In an event announcing the new Bing last month, Microsoft’s CEO said, “The race starts today, and we’re going to move and move fast.” Indeed, GPT-4 is already upon us. Yet as any good text predictor would tell you, that quote should end with “move fast and break things.” Silicon Valley’s rush, whether toward gold or AGI, shouldn’t distract from all the ways these technologies fail, often spectacularly.

Even as LLMs are great at producing boilerplate copy, many critics say they fundamentally don’t and perhaps cannot understand the world. They are something like autocomplete on PCP, a drug that gives users a false sense of invincibility and heightened capacities for delusion. These models generate answers with the illusion of omniscience, which means they can easily spread convincing lies and reprehensible hate. While GPT-4 seems to wrinkle that critique with its apparent ability to describe images, its basic function remains really good pattern matching, and it can only output text.

Those patterns are sometimes harmful. Language models tend to replicate much of the vile text on the internet, a concern that the lack of transparency in their design and training only heightens. As the University of Washington linguist and prominent AI critic Emily Bender told me via email: “We generally don’t eat food whose ingredients we don’t know or can’t find out.”

Required action 1: Please list every quotation that the passage about language models encloses in quotation marks.
Required action 2:
Answer these questions using the passage about language models:
(a) At what event did Microsoft's CEO speak?
(b) What is the only thing GPT-4 can output?
(c) How did Emily Bender share her comment?
Required action 3: Carry on the passage about language models, starting right after its final sentence.

Raw data:
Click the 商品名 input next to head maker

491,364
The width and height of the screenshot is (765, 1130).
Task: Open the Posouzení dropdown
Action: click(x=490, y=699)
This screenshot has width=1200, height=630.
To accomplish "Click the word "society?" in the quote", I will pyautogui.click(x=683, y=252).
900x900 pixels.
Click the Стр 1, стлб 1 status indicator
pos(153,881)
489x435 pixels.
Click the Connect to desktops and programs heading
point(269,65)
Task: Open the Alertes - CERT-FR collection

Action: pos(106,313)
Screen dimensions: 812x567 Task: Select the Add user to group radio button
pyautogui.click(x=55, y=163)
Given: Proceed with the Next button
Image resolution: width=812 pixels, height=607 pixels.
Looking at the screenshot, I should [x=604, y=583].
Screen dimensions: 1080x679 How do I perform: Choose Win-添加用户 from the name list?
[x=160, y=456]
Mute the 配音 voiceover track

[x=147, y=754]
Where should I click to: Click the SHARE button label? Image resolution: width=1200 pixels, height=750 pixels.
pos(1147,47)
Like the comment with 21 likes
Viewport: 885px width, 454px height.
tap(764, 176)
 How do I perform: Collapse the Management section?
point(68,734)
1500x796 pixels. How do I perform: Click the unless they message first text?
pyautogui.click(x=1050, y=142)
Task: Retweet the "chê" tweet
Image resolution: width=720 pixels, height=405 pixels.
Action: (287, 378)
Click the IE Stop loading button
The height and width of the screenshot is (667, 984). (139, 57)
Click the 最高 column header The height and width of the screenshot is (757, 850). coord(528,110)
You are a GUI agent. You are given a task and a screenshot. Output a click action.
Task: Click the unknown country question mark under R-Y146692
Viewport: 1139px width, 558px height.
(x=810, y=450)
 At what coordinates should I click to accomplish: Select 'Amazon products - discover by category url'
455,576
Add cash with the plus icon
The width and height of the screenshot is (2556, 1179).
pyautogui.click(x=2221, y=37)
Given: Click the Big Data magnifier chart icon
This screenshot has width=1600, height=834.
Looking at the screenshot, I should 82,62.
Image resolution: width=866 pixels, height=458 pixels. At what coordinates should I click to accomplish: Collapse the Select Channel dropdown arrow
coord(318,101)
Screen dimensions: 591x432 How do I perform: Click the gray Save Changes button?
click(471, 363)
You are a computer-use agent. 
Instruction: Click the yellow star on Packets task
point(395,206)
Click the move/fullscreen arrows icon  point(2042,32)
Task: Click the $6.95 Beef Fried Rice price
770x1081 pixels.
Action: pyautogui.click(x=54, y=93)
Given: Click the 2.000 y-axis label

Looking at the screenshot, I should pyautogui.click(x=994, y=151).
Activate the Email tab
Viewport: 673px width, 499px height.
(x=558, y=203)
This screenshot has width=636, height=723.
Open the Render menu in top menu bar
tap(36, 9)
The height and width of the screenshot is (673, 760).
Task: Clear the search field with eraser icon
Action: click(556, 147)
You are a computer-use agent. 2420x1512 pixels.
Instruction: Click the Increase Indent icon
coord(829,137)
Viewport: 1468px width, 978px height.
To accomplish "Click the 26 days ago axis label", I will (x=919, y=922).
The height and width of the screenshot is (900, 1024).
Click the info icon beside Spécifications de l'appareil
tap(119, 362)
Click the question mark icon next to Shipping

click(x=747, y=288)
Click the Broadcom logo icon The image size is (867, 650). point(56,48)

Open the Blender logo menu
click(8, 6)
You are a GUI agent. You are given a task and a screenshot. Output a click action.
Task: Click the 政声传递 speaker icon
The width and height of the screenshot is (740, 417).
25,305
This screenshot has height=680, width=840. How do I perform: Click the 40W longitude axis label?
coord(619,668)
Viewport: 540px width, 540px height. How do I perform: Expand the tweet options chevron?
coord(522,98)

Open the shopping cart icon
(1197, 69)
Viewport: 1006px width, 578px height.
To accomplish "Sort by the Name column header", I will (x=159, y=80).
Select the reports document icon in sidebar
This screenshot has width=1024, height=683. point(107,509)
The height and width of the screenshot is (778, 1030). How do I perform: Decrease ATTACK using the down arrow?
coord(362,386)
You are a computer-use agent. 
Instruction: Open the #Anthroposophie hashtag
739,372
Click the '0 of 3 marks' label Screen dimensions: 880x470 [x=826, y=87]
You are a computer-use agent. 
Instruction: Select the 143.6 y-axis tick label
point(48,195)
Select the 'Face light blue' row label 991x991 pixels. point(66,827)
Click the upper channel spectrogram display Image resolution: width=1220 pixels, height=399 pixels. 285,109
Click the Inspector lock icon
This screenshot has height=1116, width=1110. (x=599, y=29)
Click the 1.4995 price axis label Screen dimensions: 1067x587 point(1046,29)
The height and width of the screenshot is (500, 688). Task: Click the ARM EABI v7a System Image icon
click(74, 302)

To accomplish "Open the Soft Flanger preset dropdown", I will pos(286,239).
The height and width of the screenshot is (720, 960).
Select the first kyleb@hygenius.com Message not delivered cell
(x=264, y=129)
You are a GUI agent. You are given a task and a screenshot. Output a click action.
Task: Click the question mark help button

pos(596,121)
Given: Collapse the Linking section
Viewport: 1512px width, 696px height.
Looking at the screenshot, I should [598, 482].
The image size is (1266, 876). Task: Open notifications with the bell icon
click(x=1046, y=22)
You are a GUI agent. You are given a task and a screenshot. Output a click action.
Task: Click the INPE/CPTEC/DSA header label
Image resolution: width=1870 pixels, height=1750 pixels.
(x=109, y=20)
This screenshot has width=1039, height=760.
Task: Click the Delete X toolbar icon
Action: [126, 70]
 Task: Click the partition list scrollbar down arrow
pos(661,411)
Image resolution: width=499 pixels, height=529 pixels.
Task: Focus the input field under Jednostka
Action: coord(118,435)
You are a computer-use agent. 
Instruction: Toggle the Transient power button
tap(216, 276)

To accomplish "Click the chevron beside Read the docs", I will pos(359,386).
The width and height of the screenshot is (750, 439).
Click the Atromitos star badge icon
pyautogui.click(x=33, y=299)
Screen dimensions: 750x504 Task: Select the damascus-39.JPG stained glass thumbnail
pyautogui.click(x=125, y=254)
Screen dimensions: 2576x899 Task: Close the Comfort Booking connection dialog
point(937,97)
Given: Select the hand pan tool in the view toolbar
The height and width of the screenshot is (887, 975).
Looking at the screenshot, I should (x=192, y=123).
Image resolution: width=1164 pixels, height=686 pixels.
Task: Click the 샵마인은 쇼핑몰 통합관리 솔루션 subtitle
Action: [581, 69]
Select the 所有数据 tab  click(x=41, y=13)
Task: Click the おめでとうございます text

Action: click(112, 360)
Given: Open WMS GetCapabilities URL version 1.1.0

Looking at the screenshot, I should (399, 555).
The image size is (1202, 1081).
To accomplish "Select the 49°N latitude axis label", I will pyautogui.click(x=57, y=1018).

Your response 1:
- “The race starts today, and we’re going to move and move fast.”
- “move fast and break things.”
- “We generally don’t eat food whose ingredients we don’t know or can’t find out.”

Your response 2:
(a) An event announcing the new Bing.
(b) Text.
(c) Via email.

Your response 3:
Precedent would indicate that there’s a lot of junk baked in. Microsoft’s original chatbot, named Tay and released in 2016, became misogynistic and racist, and was quickly discontinued. Last year, Meta’s BlenderBot AI rehashed anti-Semitic conspiracies, and soon after that, the company’s Galactica—a model intended to assist in writing scientific papers—was found to be prejudiced and prone to inventing information (Meta took it down within three days). GPT-2 displayed bias against women, queer people, and other demographic groups; GPT-3 said racist and sexist things; and ChatGPT was accused of making similarly toxic comments. OpenAI tried and failed to fix the problem each time. New Bing, which runs a version of GPT-4, has written its own share of disturbing and offensive text—teaching children ethnic slurs, promoting Nazi slogans, inventing scientific theories.

It’s tempting to write the next sentence in this cycle automatically, like a language model—“GPT-4 showed [insert bias here].” Indeed, in its blog post, OpenAI admits that GPT-4 “‘hallucinates’ facts and makes reasoning errors,” hasn’t gotten much better at fact-checking itself, and “can have various biases in its outputs.” Still, as any user of ChatGPT can attest, even the most convincing patterns don’t have perfectly predictable outcomes.

A Meta spokesperson wrote over email that more work is needed to address bias and hallucinations—what researchers call the information that AIs invent—in large language models, and that “public research demos like BlenderBot and Galactica are important for building better chatbots; a Microsoft spokesperson pointed me to a post in which the company described improving Bing through a “virtuous cycle of [user] feedback.” An OpenAI spokesperson pointed me to a blog post on safety, in which the company outlines its approach to preventing misuse. It notes, for example, that testing products “in the wild” and receiving feedback can improve future iterations. In other words, Big AI’s party line is the utilitarian calculus that, even if programs might be dangerous, the only way to find out and improve them is to release them and risk exposing the public to hazard.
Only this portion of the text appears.